Coron's cafe hours collapse differently than in Manila. Most independent spots stop pulling espresso by 6 PM, and only a handful of newer places like Kaldi's and Altrove stay open past 8. Power outages can shut down any cafe without a generator with zero warning, so charge your devices in the morning and carry a power bank for afternoon sessions. If you are on a dive schedule, aim for coffee stops at 7 AM or noon, not at 2 PM, because the boat crews will not wait for you to finish a second cup. Friday evenings are when the local families come out, so expect louder dining rooms and slower service. Saturday mornings, oddly, are the quietest, because half the town sleeps in after Friday night drinking sessions at the karaoke bars near the wharf.

Frequently Asked Questions

What are the average internet download and upload speeds in Coron's central cafes and workspaces?
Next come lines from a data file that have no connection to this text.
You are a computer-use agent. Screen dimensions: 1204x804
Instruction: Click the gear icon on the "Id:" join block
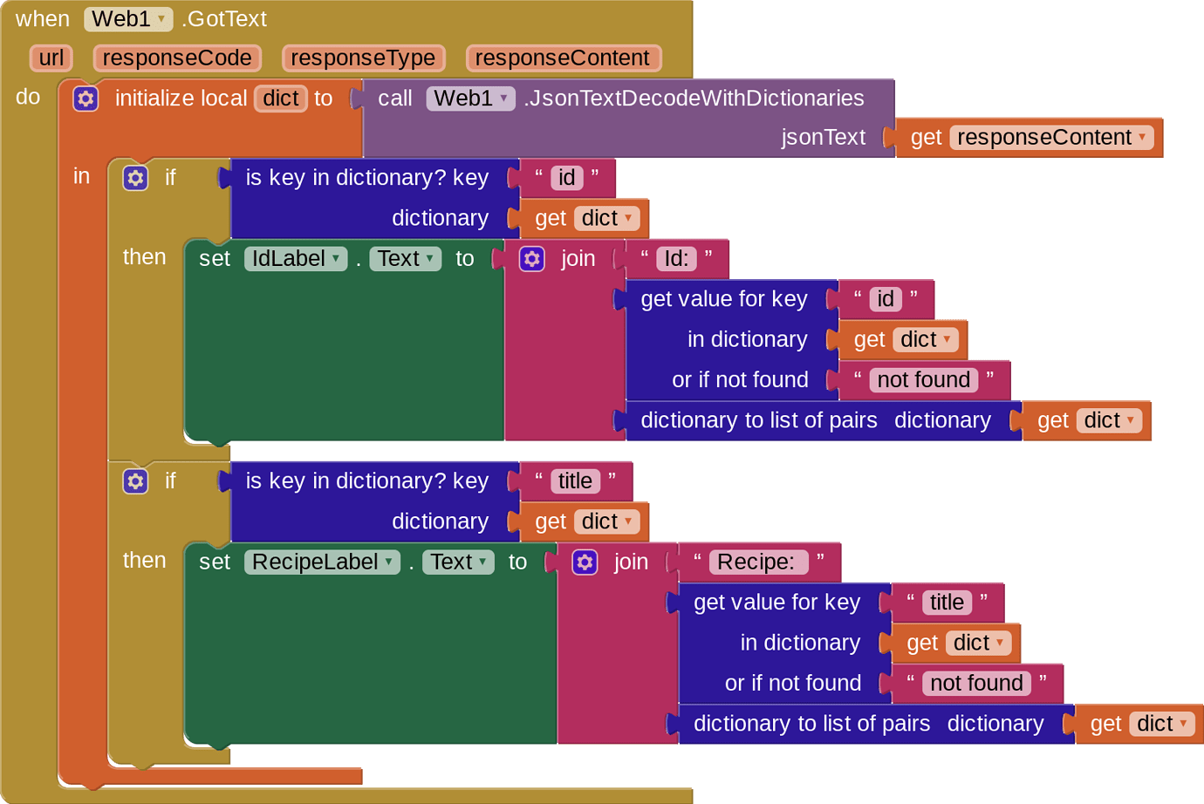coord(532,258)
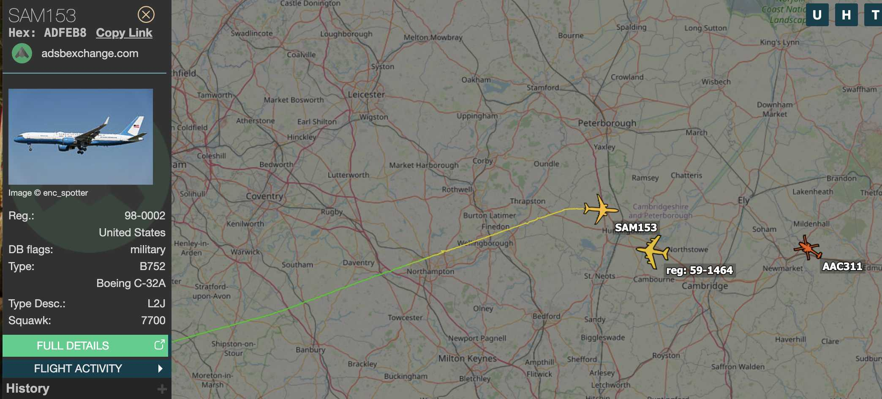Toggle the H map button
This screenshot has height=399, width=882.
pos(846,15)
Independent cafes in Barangay Poblacion typically deliver 8 to 15 Mbps download and 3 to 6 Mbps upload when the power is stable and the PLDT or Globe fiber connection is active. Chain outlets with generator-backed connections report slightly higher upload of around 5 to 8 Mbps during peak business hours. Real-world performance drops sharply during summer brownouts, and most independent shops without backup power go offline fully. Bring a Globe SIM as primary and a Smart SIM as floating backup, and tethering is always the safest fallback for video calls.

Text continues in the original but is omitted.